これは、敷衍すれば、「表現の自由はいついかなる時でも認められるか?」という問題でしょうが、「いついかなる時も認められる」というのが、私の意見です。もうちょっと言葉を足すと、「表現の自由は基本的人権だから、誰に対しても恒常的に与えられている」という考え方です。これは一見常識に反するので、「おや?」と思われるかもしれません。

問題は、基本的人権は「表現の自由」だけがポンとあるわけではなく、他にもいっぱいあって、しかも時に相矛盾することがあるので、矛盾が生じた場合は、そこに調整が必要だということです。

例えば「これが俺の表現だ!」といって刃物を振りかざして向かってくる人がいた場合、こちらは自分の「生存権」を主張して、それを排除することができます。そして、生存権に優越する表現の自由はない…というのが、たぶん法の考え方でしょう。

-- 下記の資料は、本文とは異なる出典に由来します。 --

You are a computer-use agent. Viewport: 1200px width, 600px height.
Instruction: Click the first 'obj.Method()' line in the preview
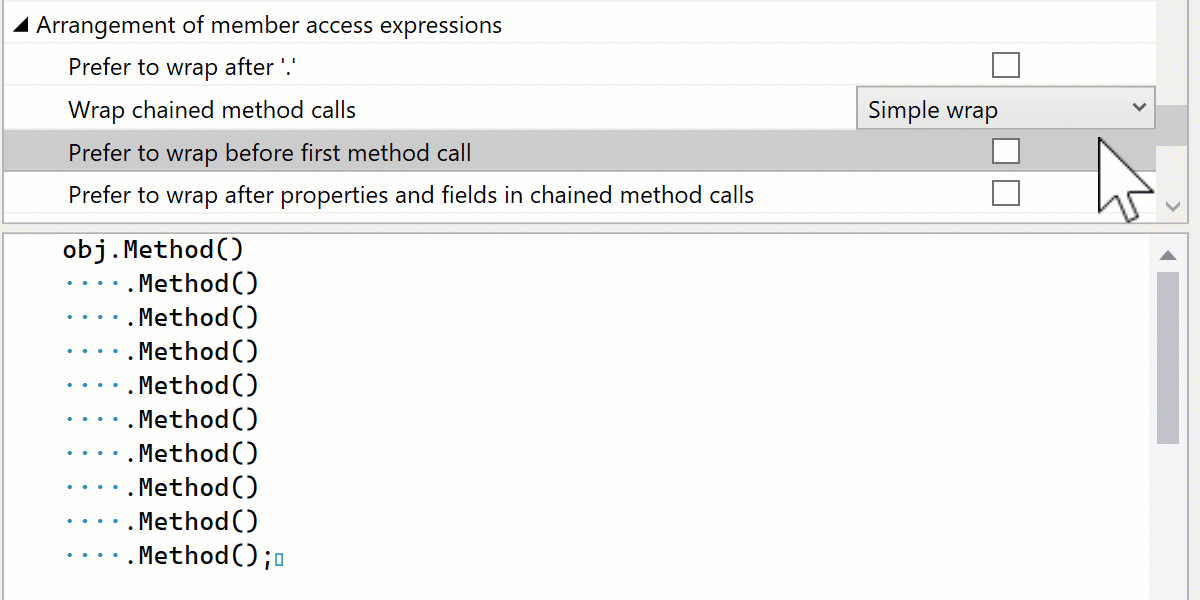coord(153,249)

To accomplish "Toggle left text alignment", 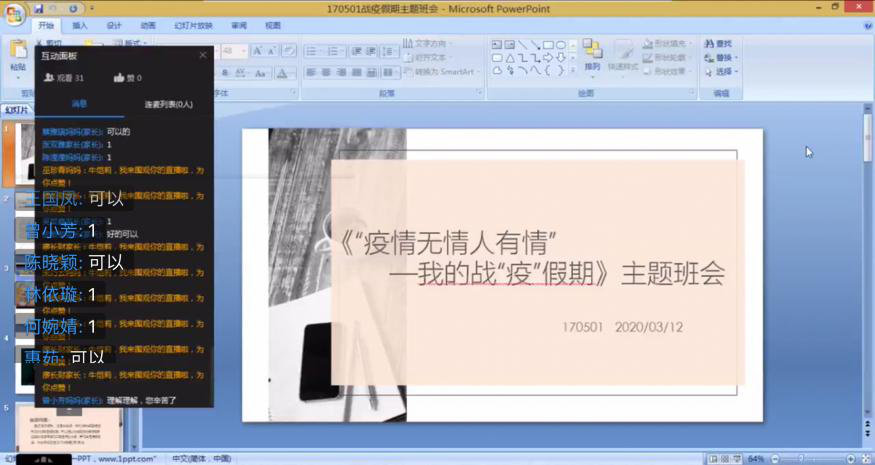I will pos(311,73).
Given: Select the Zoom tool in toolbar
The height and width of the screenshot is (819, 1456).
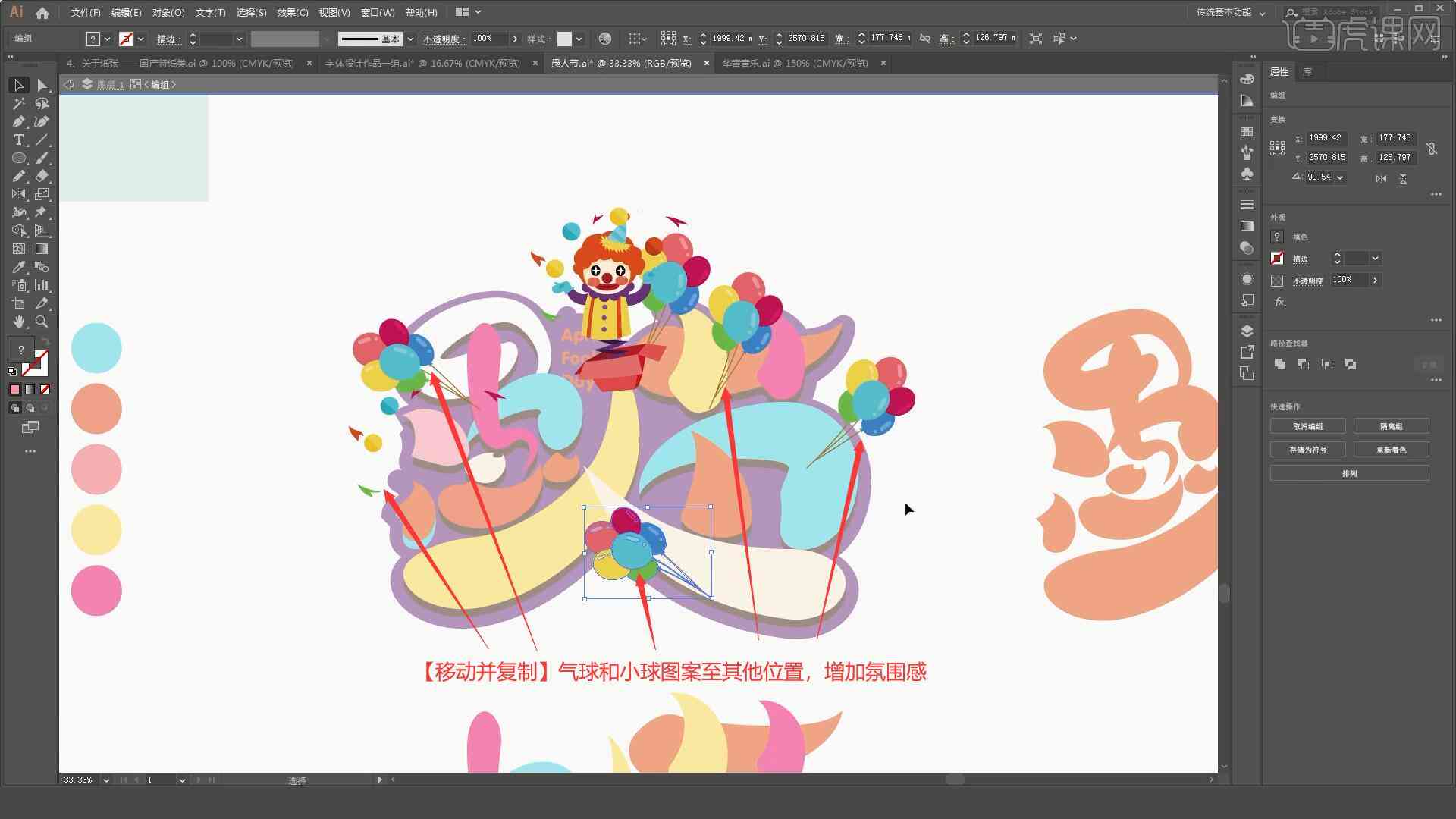Looking at the screenshot, I should pyautogui.click(x=41, y=321).

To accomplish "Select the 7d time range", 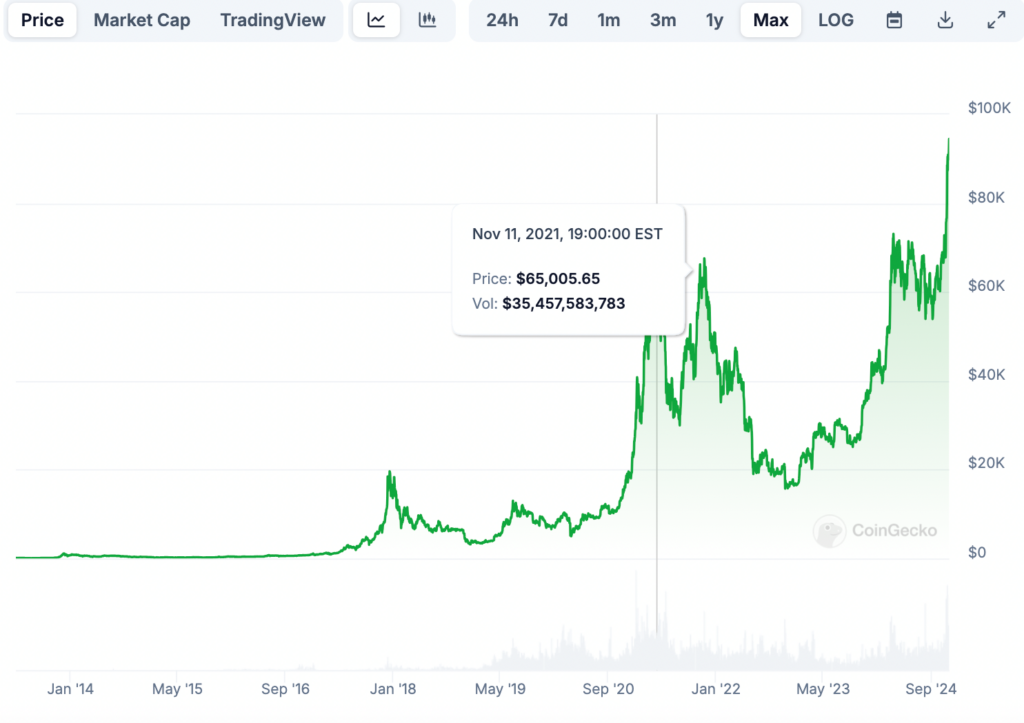I will (558, 20).
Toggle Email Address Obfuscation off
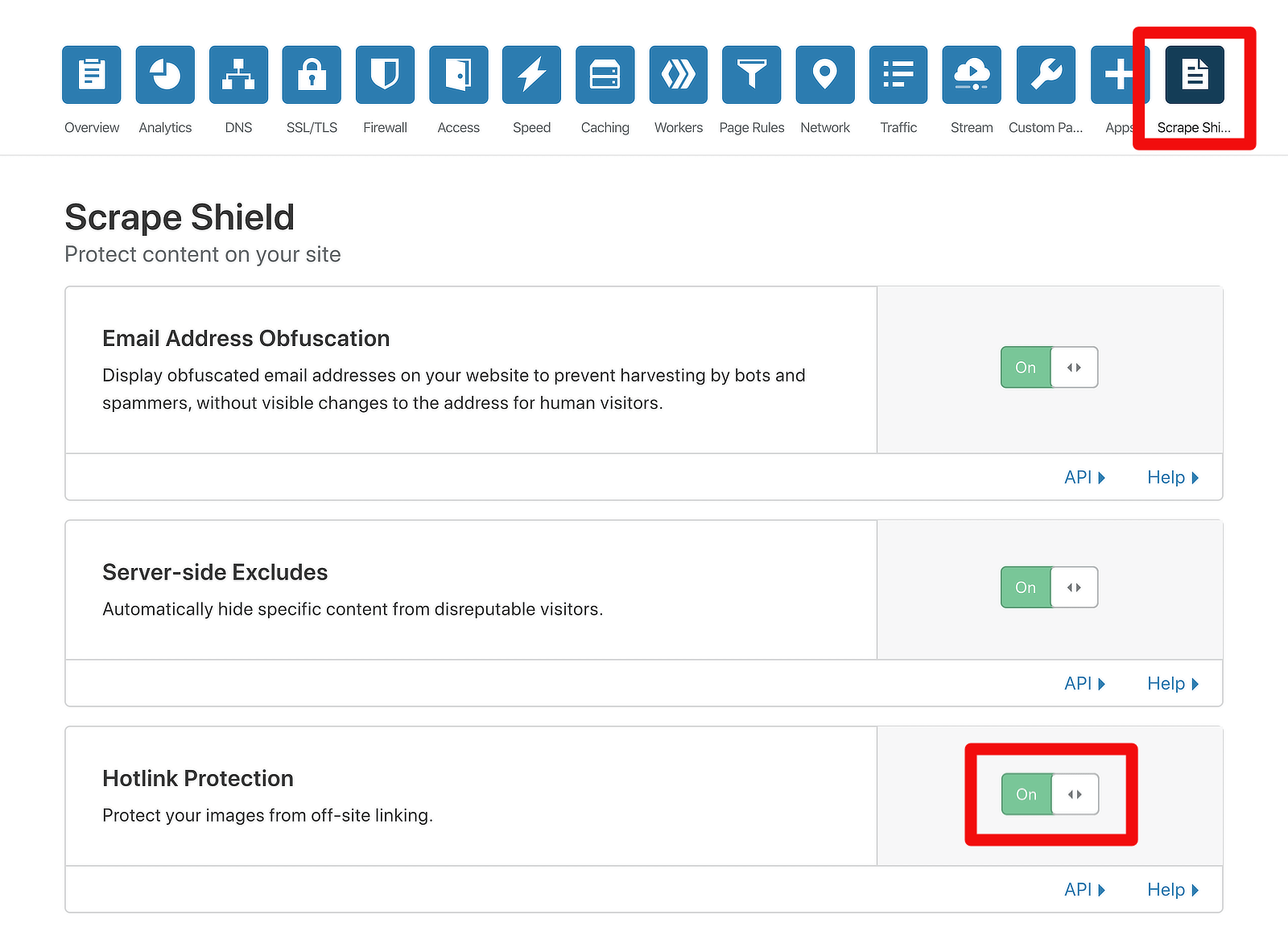Image resolution: width=1288 pixels, height=939 pixels. [1049, 367]
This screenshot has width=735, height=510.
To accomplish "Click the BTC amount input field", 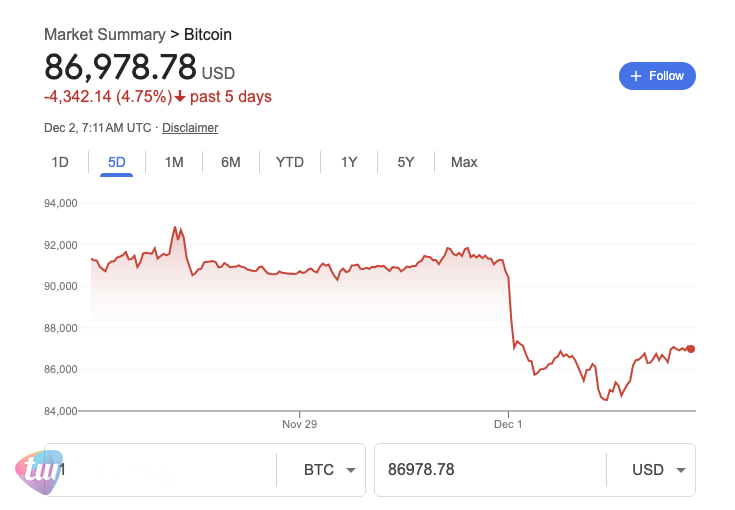I will (165, 470).
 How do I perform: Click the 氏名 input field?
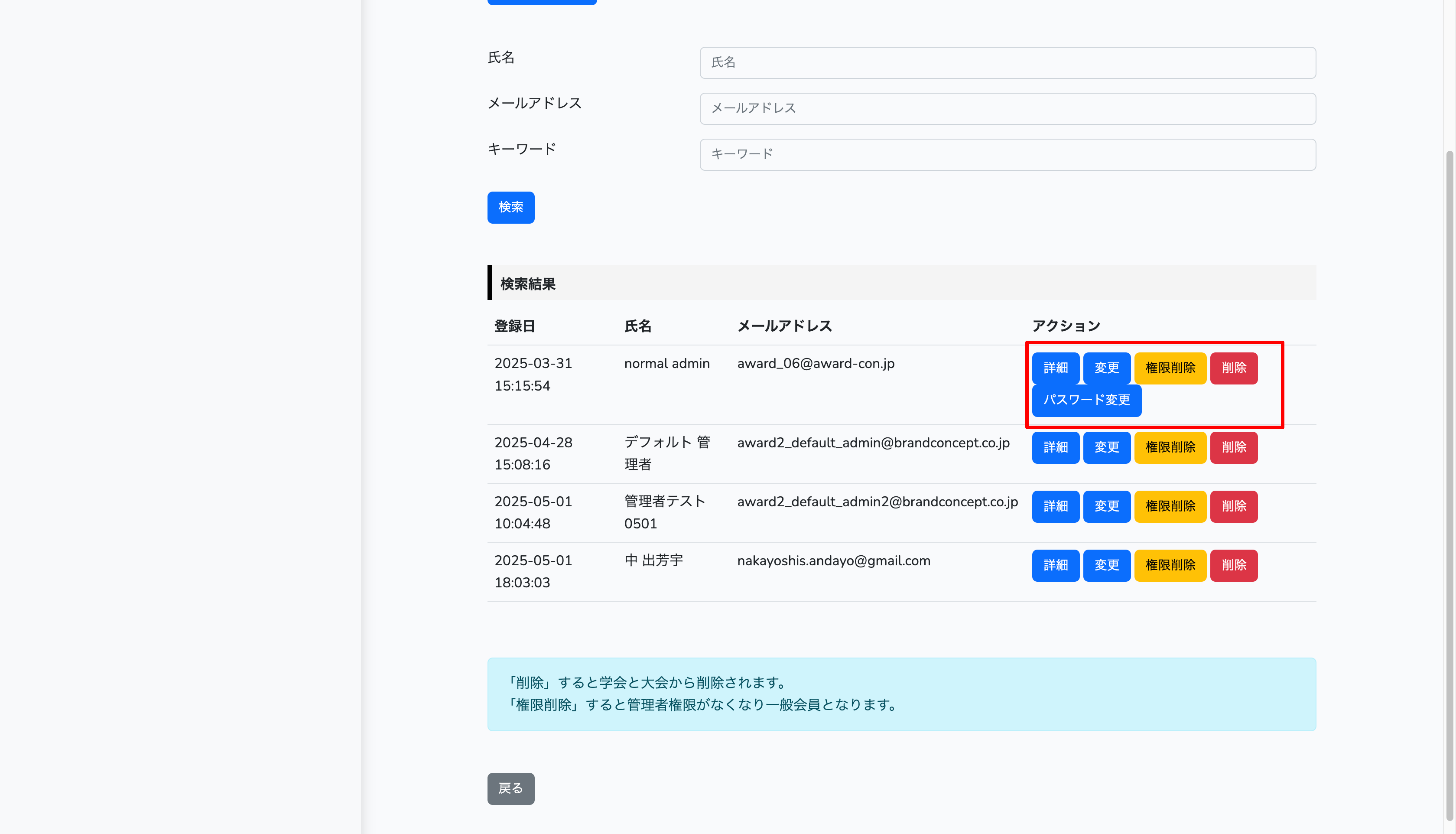pos(1007,62)
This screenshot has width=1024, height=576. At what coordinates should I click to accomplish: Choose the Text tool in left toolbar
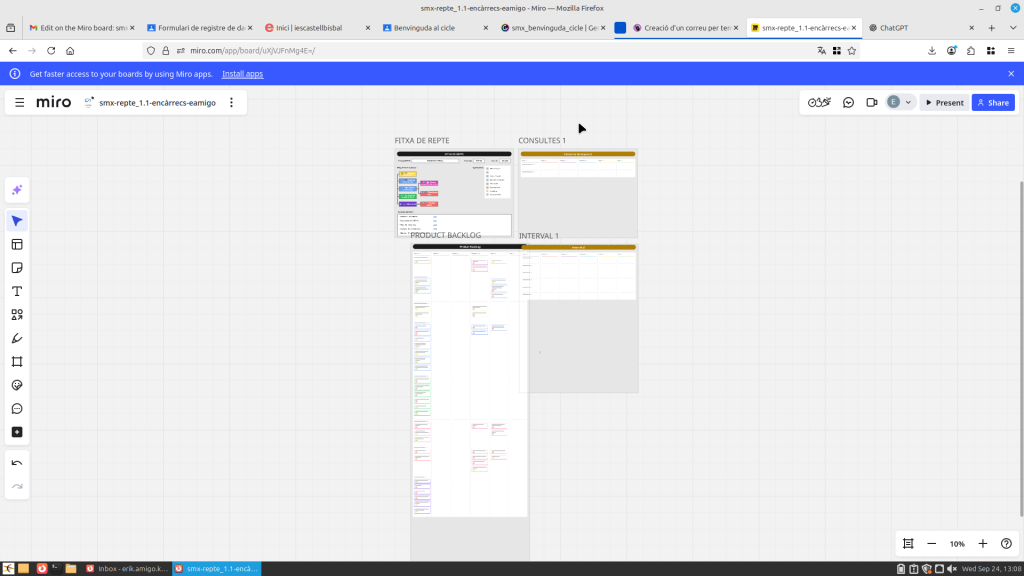pos(17,291)
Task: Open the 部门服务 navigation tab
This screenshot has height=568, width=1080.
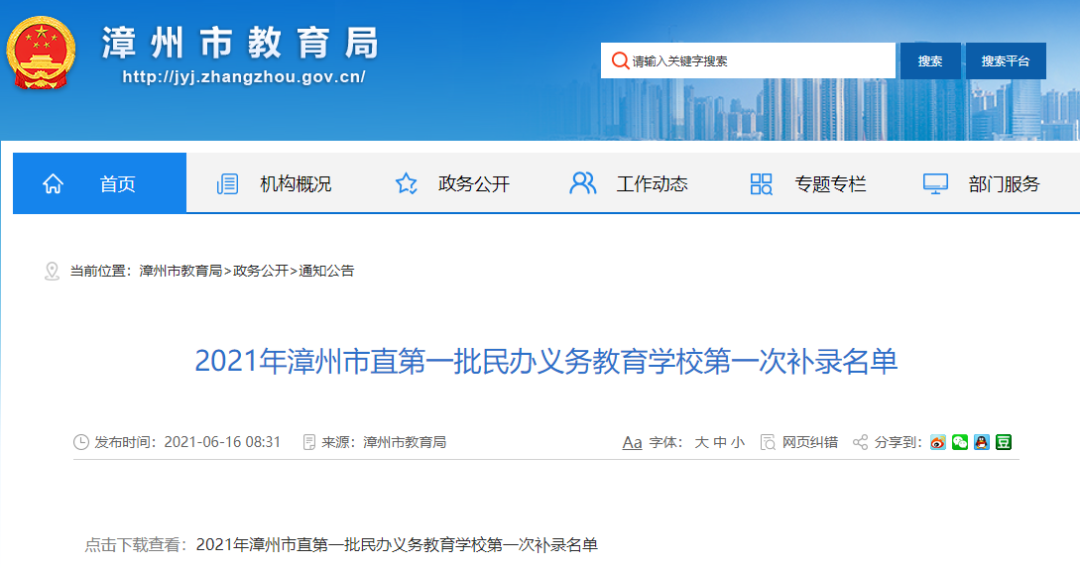Action: pos(1003,184)
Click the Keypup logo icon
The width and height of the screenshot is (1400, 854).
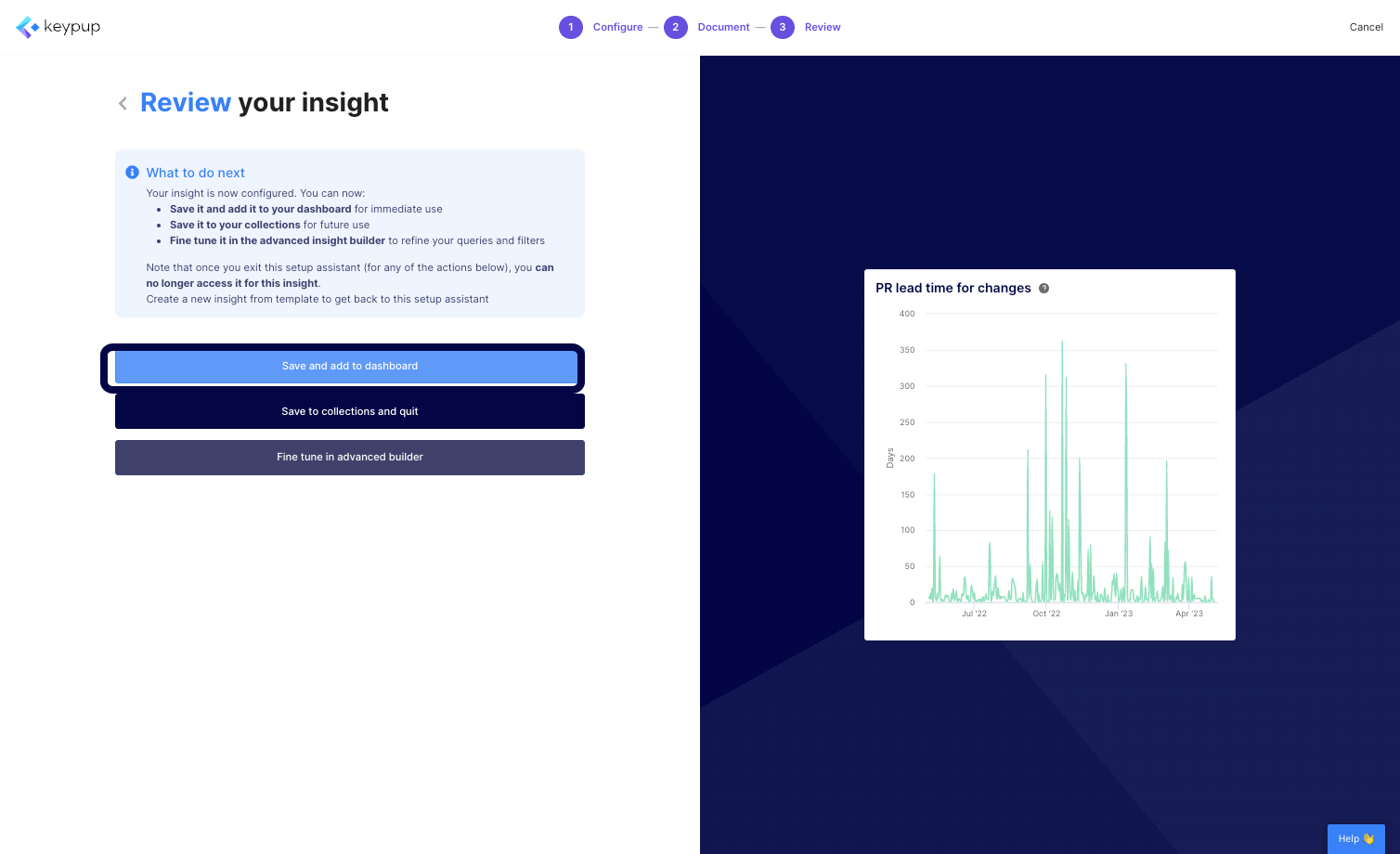tap(28, 27)
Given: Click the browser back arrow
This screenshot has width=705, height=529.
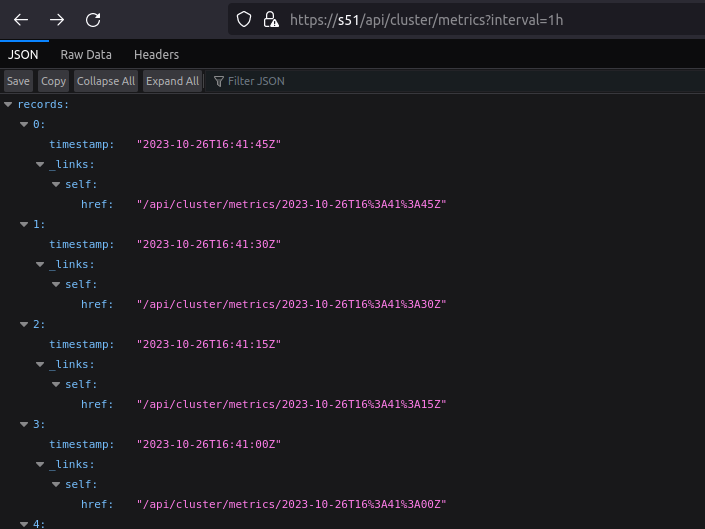Looking at the screenshot, I should pos(21,20).
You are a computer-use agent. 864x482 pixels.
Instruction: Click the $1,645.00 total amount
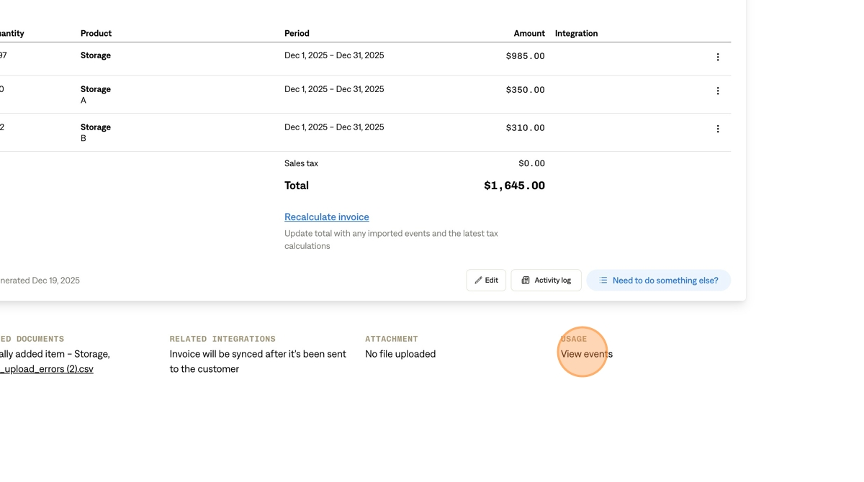click(514, 186)
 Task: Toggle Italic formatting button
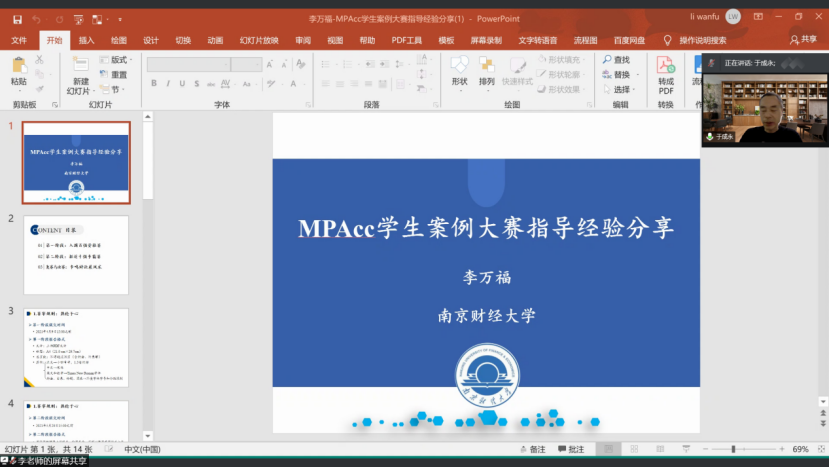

ここで重要なのは、生存権の前に、表現の自由が「無」になるわけではないことです。つまり、表現の自由は常にあるんだけれど、それよりも生存権が「優越する」ということです。現象面で、両者は同じことになりますが、「無い」と「有る」では大違いなので、私はそこにこだわったのでした。

ヘイトの問題もそうです。
差別と憎悪を煽動するヘイト行為は、あってはならないことです。でも、そこにもやっぱり表現の自由はあります。ただし、それが他者の基本的人権とバッティングした場合、その場面で、表現の自由が優越することはなかろう…というのが、ヘイトが認められない理由です。「俺には表現の自由がないのか?!」と叫ぶヘイターがいたら、「いや、ある。でも、この場面では他に優越することがある」というのが、彼への答です。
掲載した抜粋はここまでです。